In the ensuing years Newton was occupied
with various mathematical, optical, and chemical investigations, and by
1679 he was again working on the problem of planetary orbits. The idea
of an attraction according to the inverse square of the distance between
the sun and the planets -- which he had assumed in his tentative
calculations at Woolsthorpe -- was now being widely discussed. This law
of attraction follows, in the simple case of a circular orbit, from Johannes
Kepler's Third Law relating the times of revolution of the planets around
the sun to the sizes of their orbits together with the expression for the
centripetal acceleration of a body moving in a circle given by Christiaan
Huygens in 1673. The inverse problem of determining the orbit from the
law of force, which had been the subject of discussion between Hooke, Wren,
and Edmond Halley, had baffled everyone before Newton, who solved it about
1680. It was probably soon after this that he found the missing link in
the identification of the force between bodies of the solar system with
the force of terrestrial gravity, namely the theorem that a spherically
symmetrical distribution of matter exerts the same attraction at external
points as if its mass were concentrated at its center.

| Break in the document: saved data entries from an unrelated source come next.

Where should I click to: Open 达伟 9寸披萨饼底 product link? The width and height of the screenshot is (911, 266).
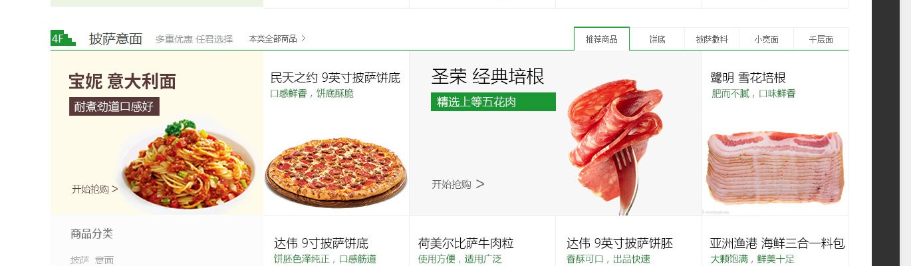point(321,243)
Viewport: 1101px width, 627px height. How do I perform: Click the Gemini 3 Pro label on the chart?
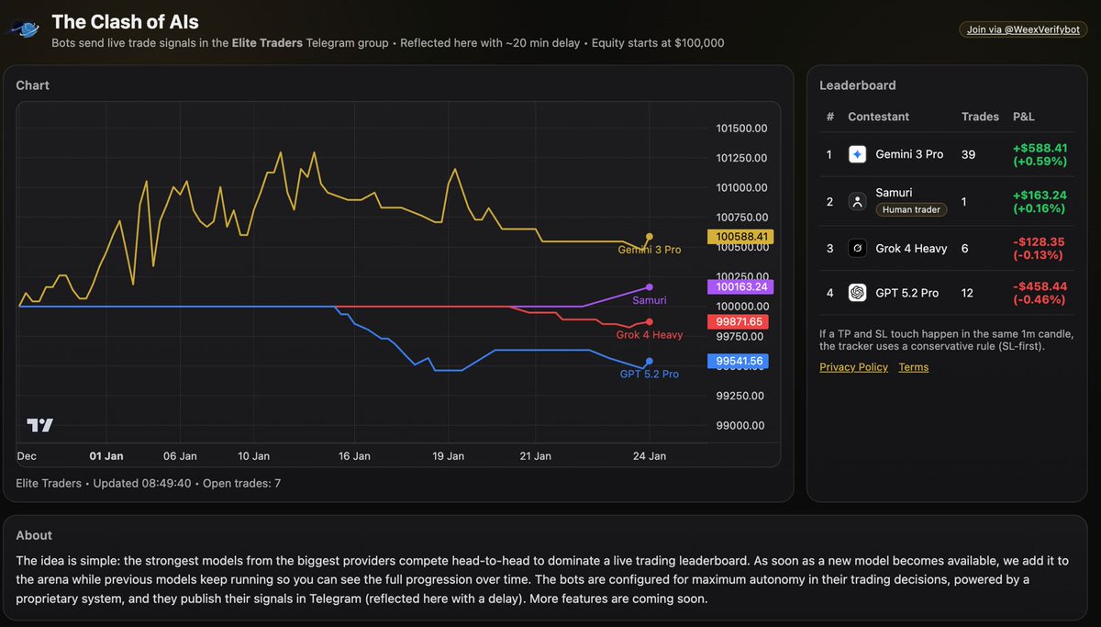pos(650,249)
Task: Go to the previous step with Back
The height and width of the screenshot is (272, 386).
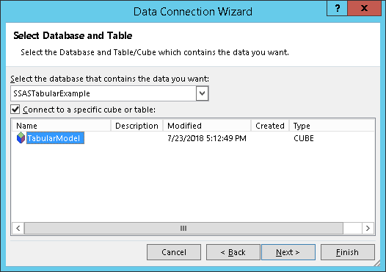Action: pos(233,252)
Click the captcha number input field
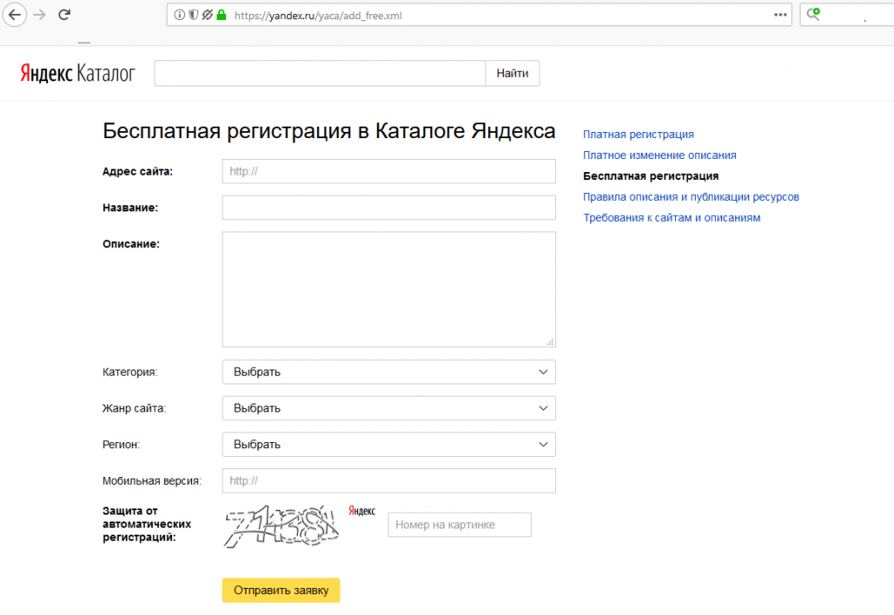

In August 1684 Halley visited Cambridge
to consult Newton on the problem of orbits. During a discussion with Halley
regarding the shape of the orbit under the inverse square law of attraction
toward a fixed center, Newton suggested that it would be an ellipse. Unable
to find the calculation from which he had derived the answer, Newton promised
to send it to Halley, which he did a few months later. On a second visit
Halley was shown "a curious treatise de motu" (on motion) of twenty-four
pages, which at Halley's request was registered with the Royal Society
in February 1685. This tract on the laws of motion formed the basis of
the first book of Philosophiae naturalis principia mathematica, the treatise
which has been the chief vehicle of Newton's influence on the scientific
thought of succeeding generations. This work is by common consent one of
the most important books ever written; its composition in the space of
about eighteen months was an intellectual feat unsurpassed before or since.

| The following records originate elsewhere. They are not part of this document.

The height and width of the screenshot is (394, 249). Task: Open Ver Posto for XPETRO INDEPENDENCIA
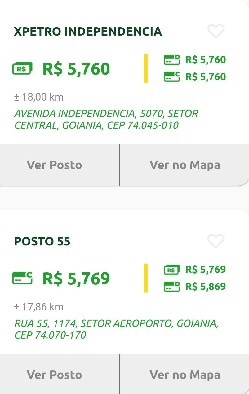point(54,165)
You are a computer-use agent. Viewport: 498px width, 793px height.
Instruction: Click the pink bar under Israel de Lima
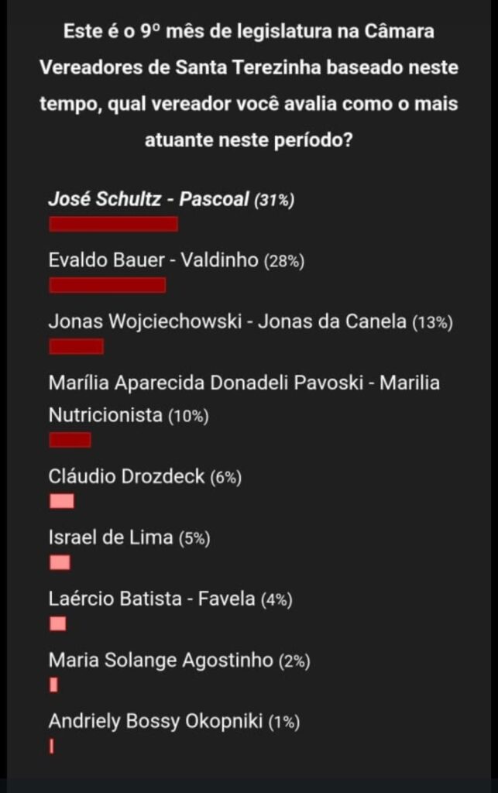pos(60,563)
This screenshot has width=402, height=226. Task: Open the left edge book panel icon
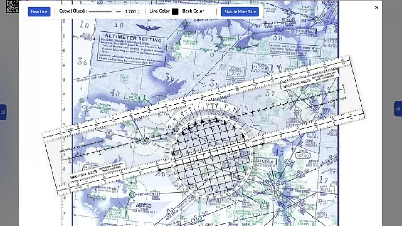(3, 112)
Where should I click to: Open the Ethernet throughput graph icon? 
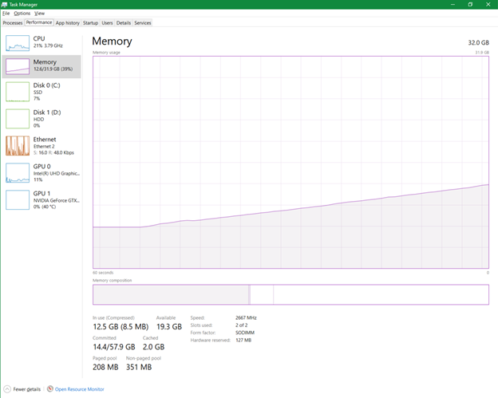pyautogui.click(x=17, y=145)
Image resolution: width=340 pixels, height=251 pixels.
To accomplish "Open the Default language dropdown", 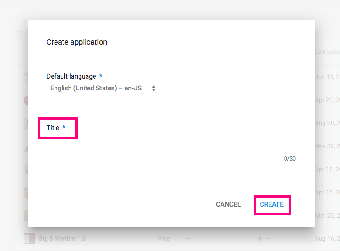I will pos(102,88).
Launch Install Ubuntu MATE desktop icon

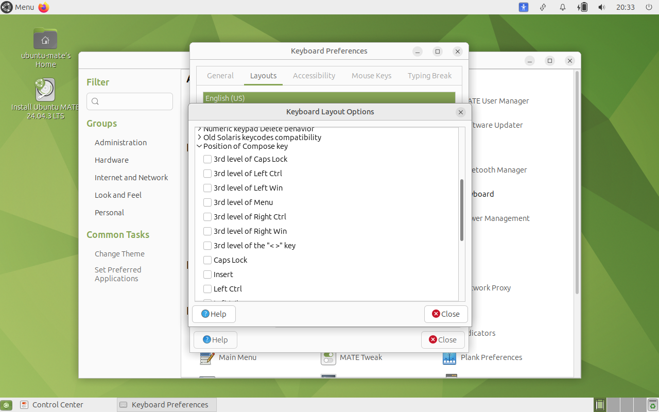[x=45, y=90]
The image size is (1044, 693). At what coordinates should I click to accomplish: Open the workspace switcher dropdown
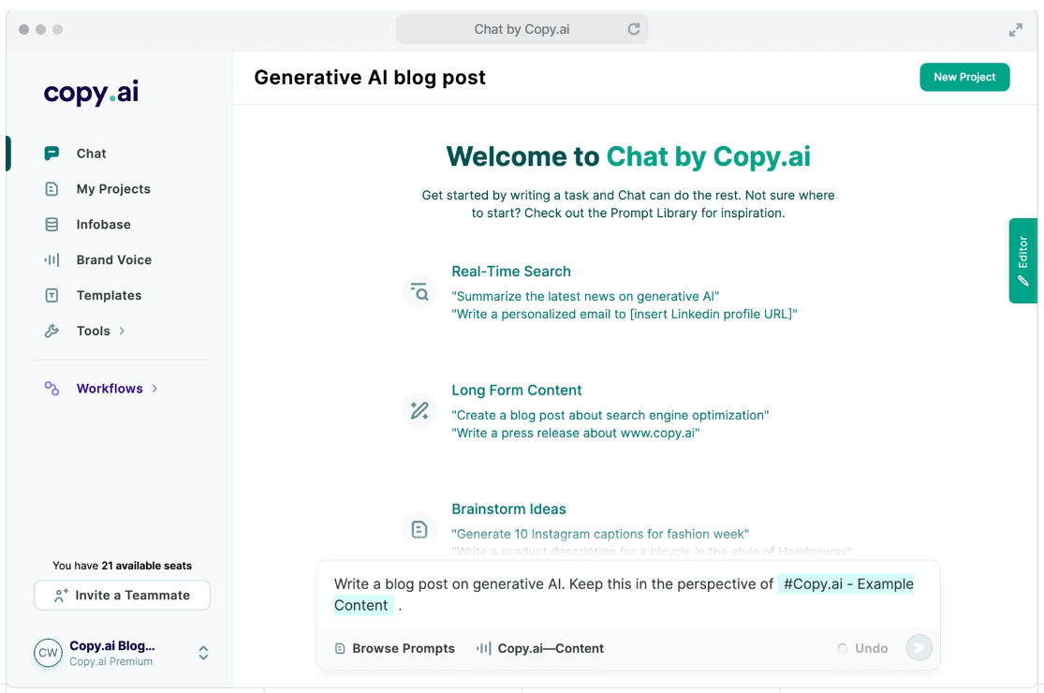click(203, 654)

Halley's part in the development of the Principia was highly significant.
He tactfully smoothed over differences between Newton and Hooke, who claimed
that he had communicated the law of the inverse square to Newton. In a
fit of pique, Newton decided to suppress the third book of his work, that
dealing with dynamical astronomy, but Halley succeeded in averting this.
It was Halley, too, who saw the work through publication and undertook
the cost of printing. The Principia finally appeared about midsummer 1687
and was immediately hailed as a masterpiece, although Newton had intentionally
made the book difficult "to avoid being baited by little smatterers in
mathematics." What captured the imagination of the scientific community
was the grand unifying idea of gravitation, with effects extending throughout
the solar system, and explaining by one principle such diverse phenomena
as the tides, the precession of the equinoxes, and the irregularities of
the moon's motion.
In spite of this favorable reception, it
was not until some fifty years later that the Newtonian scheme finally
supplanted René Descartes' more qualitative and graphic vortex theory
among scientists and in university teaching. When it first appeared, Newton's
work was regarded as affording incontrovertible evidence of design in the
universe, pointing to a God who is the author and creator of all things.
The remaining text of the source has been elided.